WORK TO BE COMPLETED: Each record should be given again exactly, and any picture in it left out.

Dataset items:
★ ★ ★ ★ ★ ★ ★
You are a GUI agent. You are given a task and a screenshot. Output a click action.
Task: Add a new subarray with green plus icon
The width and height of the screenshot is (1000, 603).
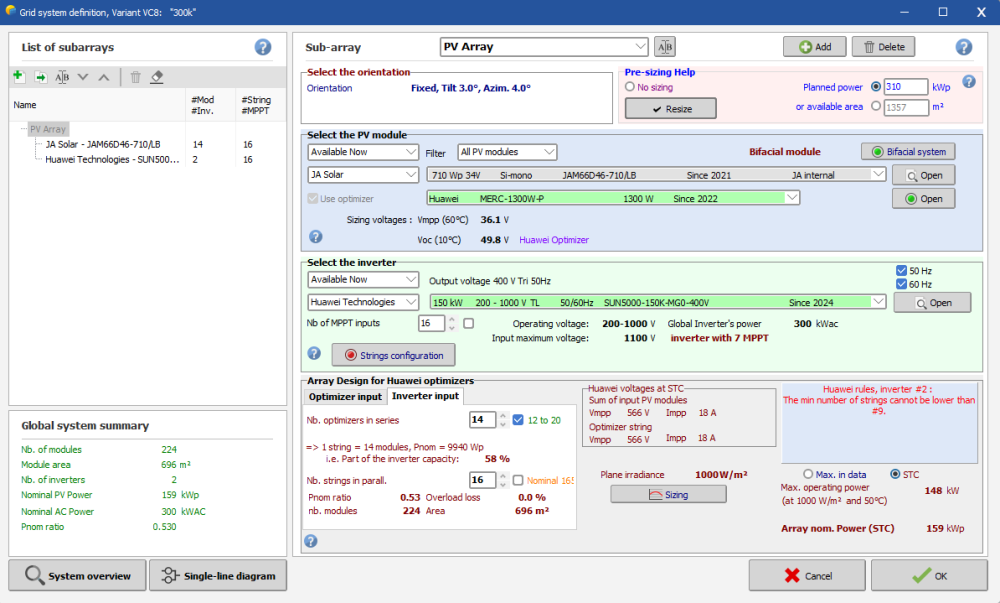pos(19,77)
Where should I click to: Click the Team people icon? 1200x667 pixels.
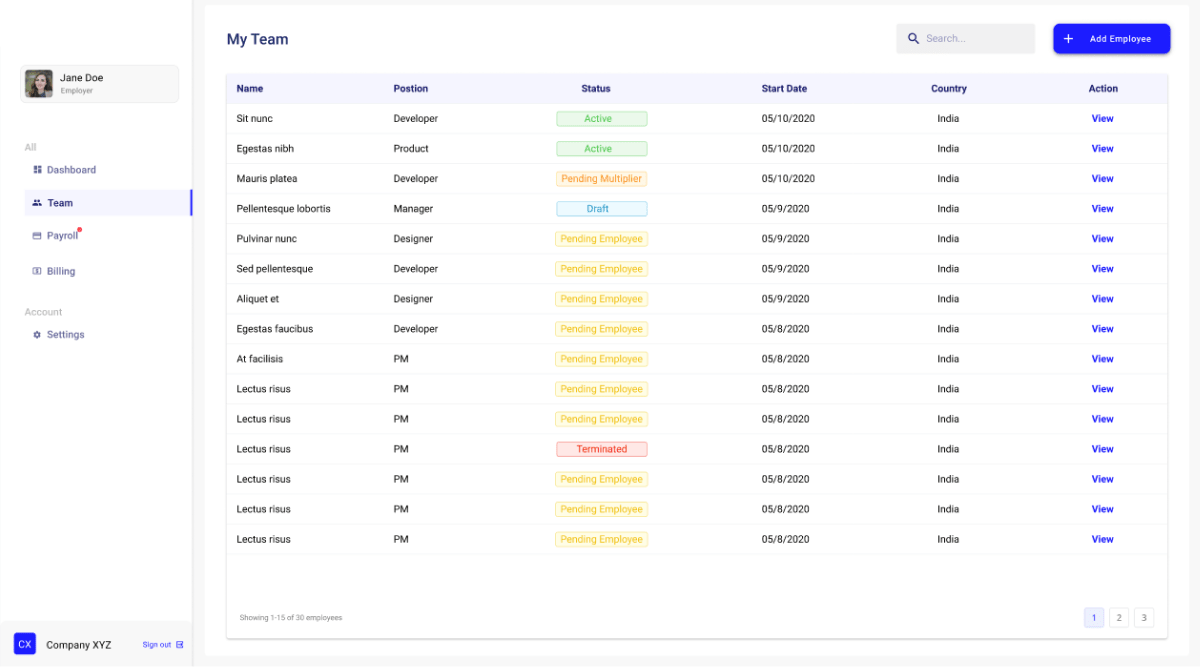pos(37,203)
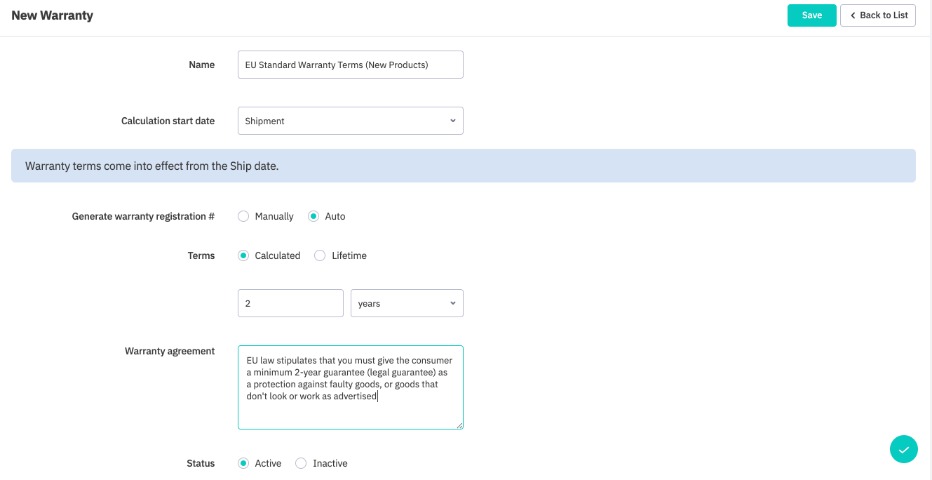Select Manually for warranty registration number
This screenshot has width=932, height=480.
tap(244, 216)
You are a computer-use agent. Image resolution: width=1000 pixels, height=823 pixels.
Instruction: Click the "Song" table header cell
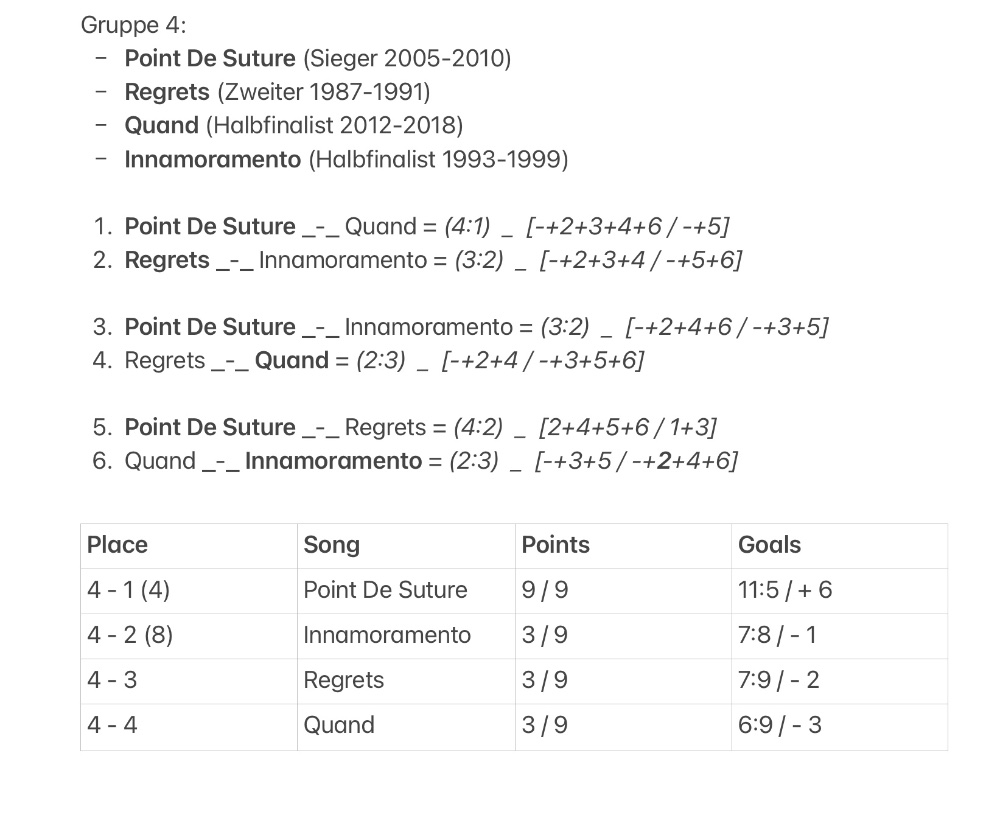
★ ★ ★ ★ ★ ★ ★
RESPONSE AREA:
You are a GUI agent. You are given a task and a screenshot. Output a click action.
Task: Add a new subarray with green plus icon
The width and height of the screenshot is (1000, 603).
pos(19,77)
Where should I click to: Click the Team people icon? 1200x667 pixels.
pos(37,203)
Select Manually for warranty registration number
This screenshot has width=932, height=480.
tap(244, 216)
You are a computer-use agent. Image resolution: width=1000 pixels, height=823 pixels.
Instruction: Click the "Song" table header cell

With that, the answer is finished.